Ils avaient beaucoup de conflits personnels.

Aït Ahmed a aussi été emprisonné après avoir organisé une révolte. Ben Bella a préféré s’allier à l’armée afin de mater ses anciens compagnons. Mais il était isolé, mal entouré et n’avait comme garde rapprochée que des gens de Maghnia et d’Oran. Cette période était très difficile pour moi. Le putsch a changé la donne et les relations qu’on entretenait avec le pouvoir algérien. J’étais contre le putsch, même si je vivais en Algérie, mais je ne pouvais pas le dire ouvertement. Dès l’annonce du coup d’Etat, Ben Barka, qui était alors conseiller de Ben Bella, a envoyé un message de soutien à Boumediene. Au Maroc, l’UNFP a exprimé son opposition au putsch. Quand j’ai rencontré Ben Barka en France, quelques jours après le putsch, il m’a justifié sa décision par le fait qu’il fallait apporter son support à Boumediene, pour qu’il ne tombe pas entre les mains des forces impérialistes. J’ai quitté l’Algérie pour la France en 1967”.

Nos retrouvailles

“C’est grâce aux pressions de Fidel Castro, du général De Gaulle et de Nasser que Ben Bella est resté en vie après son éviction par Boumediene.
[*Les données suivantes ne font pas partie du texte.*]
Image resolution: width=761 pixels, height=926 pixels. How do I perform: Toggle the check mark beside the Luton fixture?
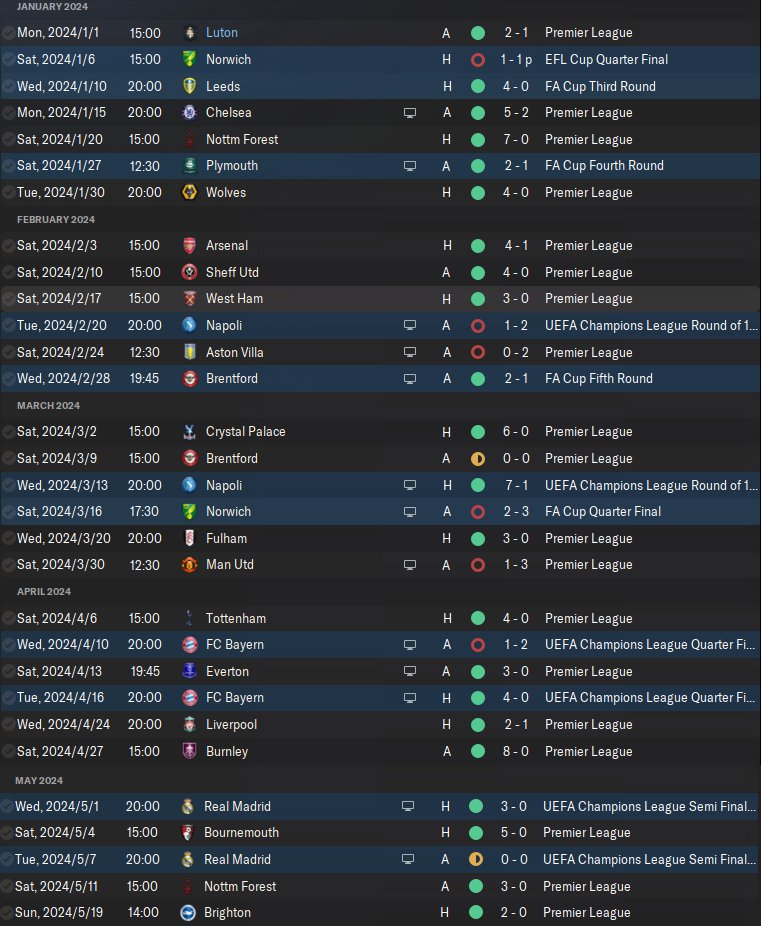pos(9,33)
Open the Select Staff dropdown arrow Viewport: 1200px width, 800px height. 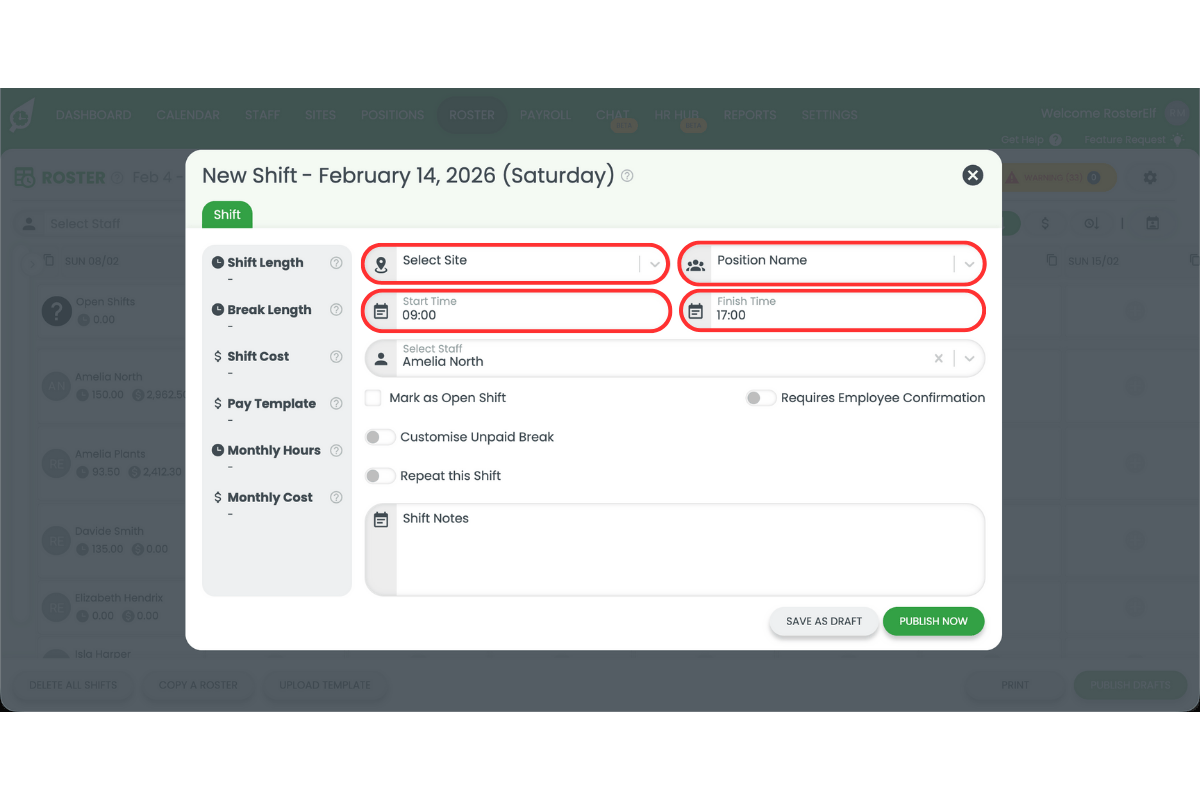coord(969,358)
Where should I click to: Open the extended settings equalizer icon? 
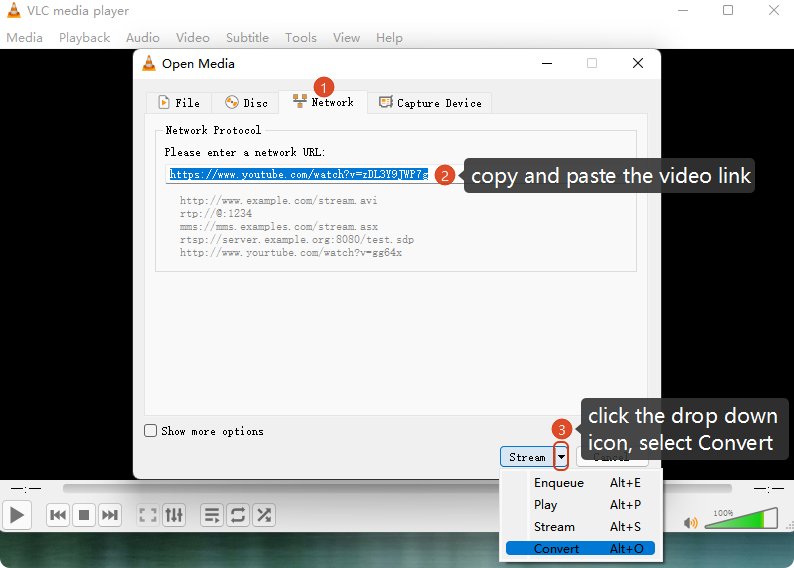click(x=174, y=515)
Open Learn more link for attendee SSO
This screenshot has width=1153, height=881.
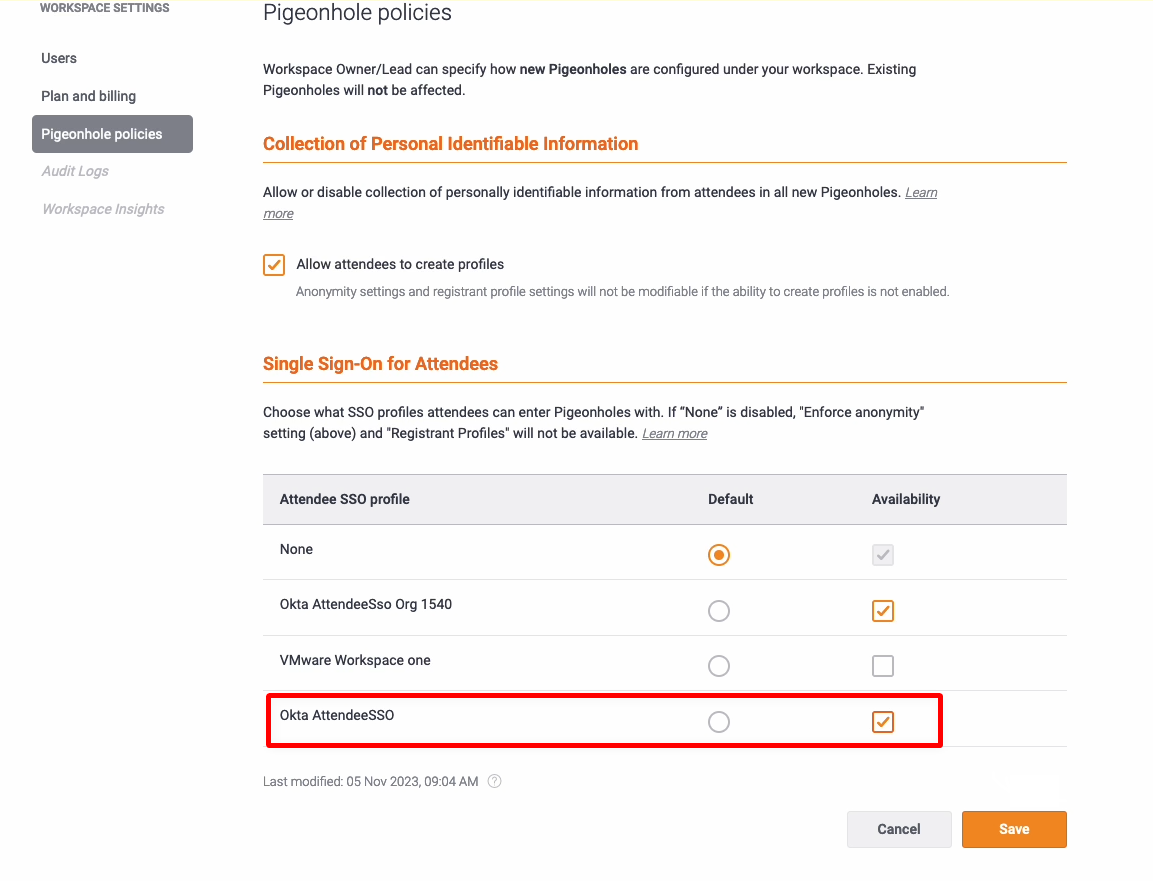pos(675,434)
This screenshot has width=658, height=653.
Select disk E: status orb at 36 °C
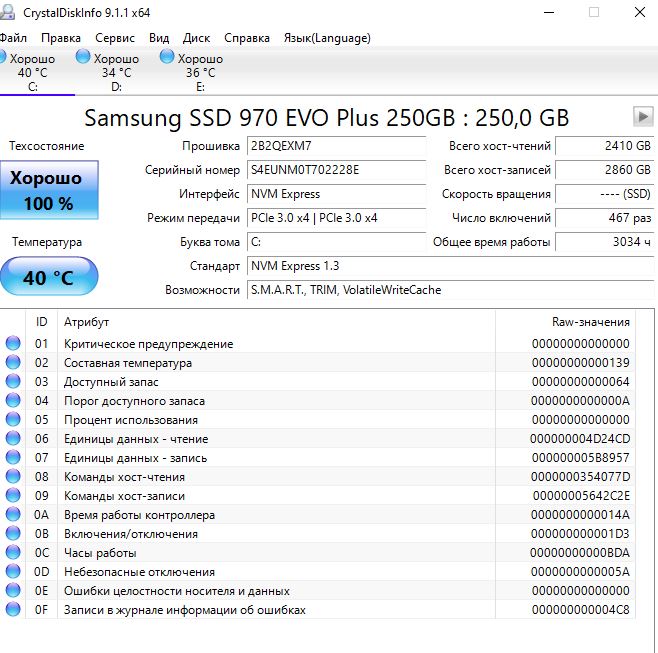166,57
Après la mort de ce dernier, Ben Bella a été transféré dans une résidence surveillée à Msila, au sud d’Alger. Je suis allé lui rendre visite à la fin des années 1970, profitant de mes papiers algériens. On s’est installé dans sa chambre à coucher et on a parlé de choses et d’autres. Il était accompagné de sa femme. Il était alors de bonne humeur et s’intéressait beaucoup à la lecture, à la philosophie et à la religion. En fin de soirée, je suis retourné en France. A mon retour au Maroc, en 1980, je l’ai revu à plusieurs reprises, à Londres, à Paris et à Madrid. Il est également venu me rendre visite au Maroc. A chaque fois, on parlait politique : Maghreb, Palestine, etc. Il était très lié à l’ancien président libyen Mouammar Kadhafi. D’ailleurs, je n’ai pas vu la délégation libyenne à ses funérailles. Le dernier contact que j’ai eu avec Ben Bella, c’était lors du décès de son épouse, Zohra Sellami, en mars 2010. Je lui ai présenté mes condoléances par téléphone”.

 

Zoom. Le clan des Marocains

Ben Bella est marocain et il ne l’a jamais caché. Dans le livre de Mohamed Khalifa, Ahmed Ben Bella, entretien en arabe, publié en 1985, le premier président de l’Algérie indépendante le clame lui-même : “Mon père est originaire de la ville de Marrakech, il a émigré en Algérie suite à une histoire de vendetta. Il appartenait à une confrérie mystique, la tariqa soufia. Ma mère était la cousine germaine de mon père”. Dans son autre biographie, Ahmed Ben Bella, de Robert Merle, rédigée alors qu’il était président en exercice, il se souvient de sa période de soldat, celle où il a reçu la Médaille militaire des mains du général De Gaulle en personne en 1944, tout juste après la libération de Rome. Sa fierté ? Avoir combattu en 1943 au sein du 5ème régiment des tirailleurs marocains en tant qu’adjudant, lors de la fameuse campagne d’Italie, qui a rendu célèbre les soldats marocains. A Robert Merle, il livre le témoignage suivant : “J’étais engagé contre le fascisme hitlérien, au 5ème tirailleur marocain où je fus affecté. J’étais l’unique Algérien parmi des Marocains. Bon nombre de Marocains, à ma grande surprise, ne jeûnaient pas, et ils furent surpris de me voir jeûner, car ils considéraient les Algériens, parce qu’ils parlaient français, comme plus occidentalisés qu’eux-mêmes” ! Si Ben Bella est d’origine marocaine, les autres présidents algériens ont tous eu des rapports étroits avec le royaume. Houari Boumediene, qui a chassé Ben Bella du pouvoir, a résidé à Oujda, de la fin des années 1950 à 1962. Il a installé son QG dans la ville marocaine et recruté ses alliés parmi les Algériens du Maroc. Ce groupe des proches de Boumediene portera un nom : le groupe d’Oujda, auquel appartiennent Ahmed Medeghri, Kaid Ahmed, Cherif Belkacem et l’actuel président algérien Abdelaziz Bouteflika, Marocain de naissance puisqu’il a vu le jour à Oujda en 1937. Quant à Mohamed Boudiaf, condamné à mort en 1964 par Ben Bella, il s’est définitivement installé en 1979 à Kenitra où il a dirigé une briqueterie. Rentré en janvier 1992 à Alger pour faire sortir l’Algérie de sa crise politique, il est assassiné six mois plus tard à Annaba.